En 1925, dans les pages du Daily Worker, journal communiste américain, paraissait une caricature titrée « On the International Slave Plantation ». On y voyait trois figures robustes -la Chine, l’Inde et l’Afrique- vêtues comme des esclaves de plantation, debout devant un petit personnage grotesque, représentant l’impérialisme américain, accompagné de ses homologues britannique et français. L’ironie de l’image, sous-tendue par une citation de Marx en exergue («L’idée devient puissance quand elle pénètre les masses»), reposait sur l’inversion des rapports de force : les anciennes colonies prenaient physiquement le dessus, tandis que les maîtres impérialistes semblaient réduits, vulnérables. Ce dessin, dans sa dimension prophétique et satirique, portait déjà en germe une bascule historique à venir. Un siècle plus tard (la caricature a été publiée le 27 juin 1925), cette inversion semble, à bien des égards, s’être réalisée, ou du moins amorcée. La caricature, en son temps, dénonçait la brutalité du système impérialiste mondial tout en nourrissant l’espérance révolutionnaire d’un renversement. Aujourd’hui, si les outils d’exploitation ont changé de forme -moins de fouets, plus de dettes, de normes et de marchés-, les rapports de domination ne se sont pas totalement évaporés. Toutefois, le tableau mondial s’est considérablement transformé. La Chine, par exemple, issue d’un long processus révolutionnaire marxiste, a su conjuguer autoritarisme d’État, planification centralisée et libéralisme contrôlé pour devenir la seconde puissance économique mondiale, si elle n’est déjà la première. Loin d’être un simple produit du capitalisme mondialisé, elle reste traversée par des logiques issues du maoïsme, notamment une certaine conception de la souveraineté nationale et de la planification stratégique. Elle est aujourd’hui perçue par les États-Unis comme leur principal rival. C’est là une ironie majeure : une puissance marxiste ayant fait trembler les élites occidentales au XXème siècle s’impose désormais comme le pôle concurrent du capitalisme occidental sur son propre terrain.
Quant à l’Inde et l’Afrique, le chemin est plus complexe, inégal, mais non moins significatif. L’Inde, ancienne colonie britannique, émerge comme acteur-clé dans la géopolitique indopacifique.
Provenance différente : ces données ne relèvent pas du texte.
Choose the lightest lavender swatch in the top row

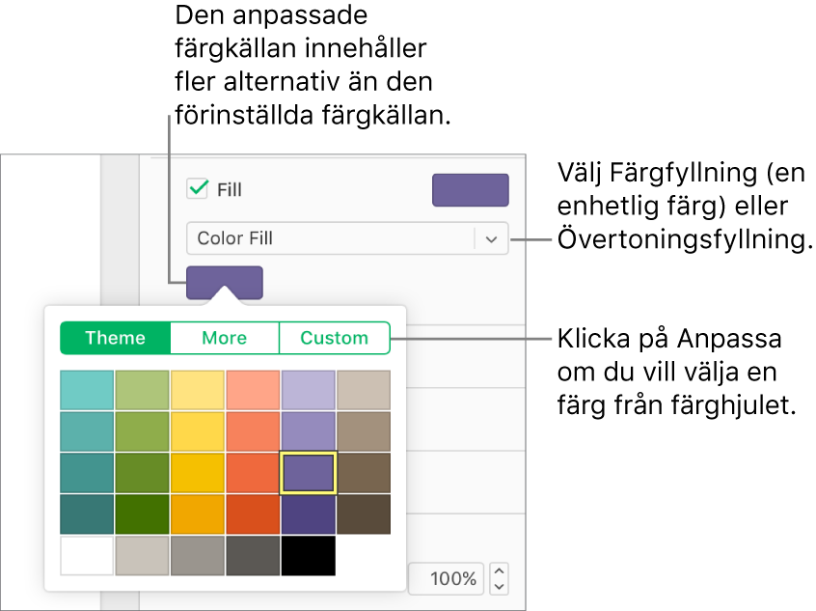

L’Afrique, quant à elle, bien que fragmentée et souvent marginalisée dans les narratifs mondiaux, devient l’objet de convoitises stratégiques, notamment de la part de la Chine, de la Russie et de nouveaux acteurs du Sud global. Les pays des BRICS se positionnent comme les artisans d’un ordre mondial horizontal, en rupture avec la verticalité hiérarchique imposée par les puissances occidentales depuis la conférence de Yalta jusqu’aux institutions de Bretton Woods. Ce discours d’horizontalité, soutenu par des discours sur la coopération Sud-Sud, les infrastructures, les banques alternatives et le respect de la souveraineté, séduit de nombreux pays africains et asiatiques.
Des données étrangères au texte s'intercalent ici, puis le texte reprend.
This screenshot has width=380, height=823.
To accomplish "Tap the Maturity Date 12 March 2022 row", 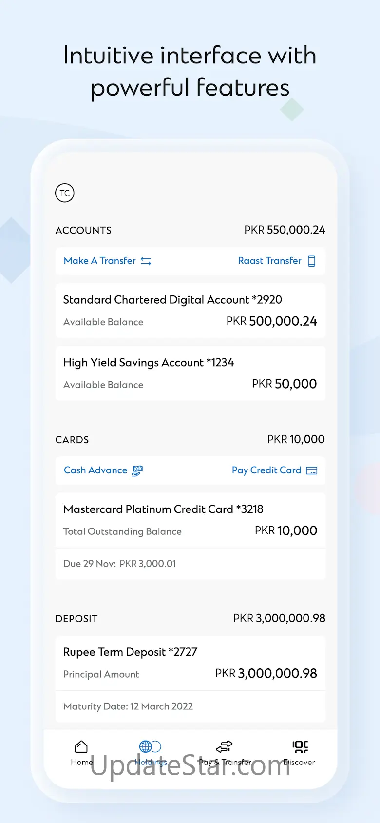I will pyautogui.click(x=190, y=706).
La caricature de juin 1925 résonne aujourd’hui comme une anticipation partielle. Le fouet a peut-être changé de main, mais la logique de puissance demeure. Les peuples, eux, restent souvent en bas de l’échelle, à la merci de décisions prises en leur nom, sans leur voix.
Marx disait : «L’histoire se répète toujours deux fois, la première fois comme tragédie, la seconde fois comme farce». Sommes-nous dans l’entre-deux ? La multipolarité en gestation porte des espoirs, mais aussi des risques : celui d’une simple redistribution des pouvoirs sans remise en question des structures qui perpétuent les dominations. Pourtant, de nouvelles voix s’élèvent sur tous les continents, portées par des mouvements sociaux, des intellectuels, des artistes, qui cherchent à penser un avenir moins centré sur la compétition et plus sur la coopération.
À moins qu’une nouvelle conscience internationale, capable de s’inspirer du marxisme (comme le prétend la Chine) sans en reproduire les dogmes, émerge enfin-non plus pour renverser un maître, mais pour abolir la plantation, dans toutes ses formes anciennes et renouvelées.